Now let's talk more about the 1D XY model. As you noticed, it's exactly solvable by mapping to free fermions: $$\hat{H}=\sum_nB_n(a_n^\dagger a_n-1/2)+\sum_n J_n(a_n^\dagger a_{n+1}+\mathrm{H.c.}). $$ For general $B_n(t),J_n(t)$ you need to solve the free-fermion problem numerically, but let me mention two special cases that are analytically tractable.

1. $B_n(t)=B,J_n(t)=J$ are fixed and translation invariant. Then the exact solution is \begin{eqnarray}\label{eq:aisigmat} a_{n}(t)&=&\frac{1}{\sqrt{2\pi}}\int_{-\pi}^\pi \tilde{a}_{k}e^{-i2Jt\cos k }e^{ikx}d k\nonumber\\ &=&\sum_{m}\mathcal{J}_{|n-m|}(2Jt) a_{m}(0), \end{eqnarray} where $\mathcal{J}_{|n-m|}(2Jt)$ is the Bessel function of order $|n-m|$. So the LR speed is $\color{red}{v^{\text{XY}}_{\text{LR}}=2J}$.

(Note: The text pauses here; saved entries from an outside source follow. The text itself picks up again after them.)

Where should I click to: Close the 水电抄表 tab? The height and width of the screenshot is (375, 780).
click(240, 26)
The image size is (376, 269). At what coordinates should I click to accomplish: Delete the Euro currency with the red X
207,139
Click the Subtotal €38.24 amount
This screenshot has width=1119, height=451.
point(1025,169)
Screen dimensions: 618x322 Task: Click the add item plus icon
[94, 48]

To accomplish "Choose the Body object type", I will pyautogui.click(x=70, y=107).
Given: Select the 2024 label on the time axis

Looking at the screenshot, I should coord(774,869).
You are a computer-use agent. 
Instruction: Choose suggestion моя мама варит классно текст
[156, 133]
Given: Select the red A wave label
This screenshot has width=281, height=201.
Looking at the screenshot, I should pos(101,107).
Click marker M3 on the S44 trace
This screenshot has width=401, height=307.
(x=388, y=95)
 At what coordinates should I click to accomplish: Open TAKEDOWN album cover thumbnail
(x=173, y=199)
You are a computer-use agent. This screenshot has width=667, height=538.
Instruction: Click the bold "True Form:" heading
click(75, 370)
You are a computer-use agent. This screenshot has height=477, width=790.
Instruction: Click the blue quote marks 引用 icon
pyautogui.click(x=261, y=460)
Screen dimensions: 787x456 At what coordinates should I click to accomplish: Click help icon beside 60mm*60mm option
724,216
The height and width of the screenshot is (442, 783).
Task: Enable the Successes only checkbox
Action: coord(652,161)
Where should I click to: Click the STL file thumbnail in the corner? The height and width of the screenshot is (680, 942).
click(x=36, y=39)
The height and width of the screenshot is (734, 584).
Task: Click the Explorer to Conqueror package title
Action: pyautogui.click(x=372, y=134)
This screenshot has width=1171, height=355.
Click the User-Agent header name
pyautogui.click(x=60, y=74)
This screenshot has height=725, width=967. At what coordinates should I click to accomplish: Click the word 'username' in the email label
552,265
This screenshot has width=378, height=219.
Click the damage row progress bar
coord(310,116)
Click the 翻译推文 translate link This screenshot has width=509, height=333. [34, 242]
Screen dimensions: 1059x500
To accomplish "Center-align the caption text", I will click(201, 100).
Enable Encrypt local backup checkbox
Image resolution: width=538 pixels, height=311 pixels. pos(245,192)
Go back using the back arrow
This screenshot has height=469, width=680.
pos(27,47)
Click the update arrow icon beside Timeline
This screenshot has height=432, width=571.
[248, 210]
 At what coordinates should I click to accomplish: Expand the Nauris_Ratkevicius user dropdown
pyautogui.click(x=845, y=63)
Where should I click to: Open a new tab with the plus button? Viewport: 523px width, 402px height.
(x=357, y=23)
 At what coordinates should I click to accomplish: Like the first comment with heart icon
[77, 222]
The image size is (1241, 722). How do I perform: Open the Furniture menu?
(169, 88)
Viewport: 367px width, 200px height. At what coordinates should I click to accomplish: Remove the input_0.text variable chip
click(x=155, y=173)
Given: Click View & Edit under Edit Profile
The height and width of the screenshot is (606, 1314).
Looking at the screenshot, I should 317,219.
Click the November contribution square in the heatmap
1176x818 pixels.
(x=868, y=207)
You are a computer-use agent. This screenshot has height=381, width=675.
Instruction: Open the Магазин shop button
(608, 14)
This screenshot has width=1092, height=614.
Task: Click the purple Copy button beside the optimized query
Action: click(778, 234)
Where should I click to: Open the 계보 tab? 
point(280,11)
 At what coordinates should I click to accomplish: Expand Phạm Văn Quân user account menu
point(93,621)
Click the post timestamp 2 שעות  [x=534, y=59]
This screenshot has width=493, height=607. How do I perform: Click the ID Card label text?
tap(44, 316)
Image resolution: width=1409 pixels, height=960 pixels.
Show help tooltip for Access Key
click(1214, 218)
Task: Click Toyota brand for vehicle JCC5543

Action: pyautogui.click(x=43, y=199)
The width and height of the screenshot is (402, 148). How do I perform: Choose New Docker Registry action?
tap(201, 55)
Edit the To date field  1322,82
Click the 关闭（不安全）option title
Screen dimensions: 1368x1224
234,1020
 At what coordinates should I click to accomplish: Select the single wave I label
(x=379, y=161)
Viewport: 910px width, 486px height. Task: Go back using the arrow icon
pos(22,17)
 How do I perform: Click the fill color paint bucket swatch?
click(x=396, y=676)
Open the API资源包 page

2. $B_n,J_n$ are fixed in time but are completely random (quenched disorder). Then due to many-body localization (or Anderson localization in the fermion picture), information don't propagate in this system, so $v_{\text{LR}}=0$. More rigorously, in arXiv:quant-ph/0703209, the following bound is proved for disordered case: $$[A_X(t),B_Y(0)]\leq \mathrm{const.}~ t ~e^{-d_{XY}/\xi},$$ with a decelerating, logarithmic light cone $d_{XY}=\xi \ln t$.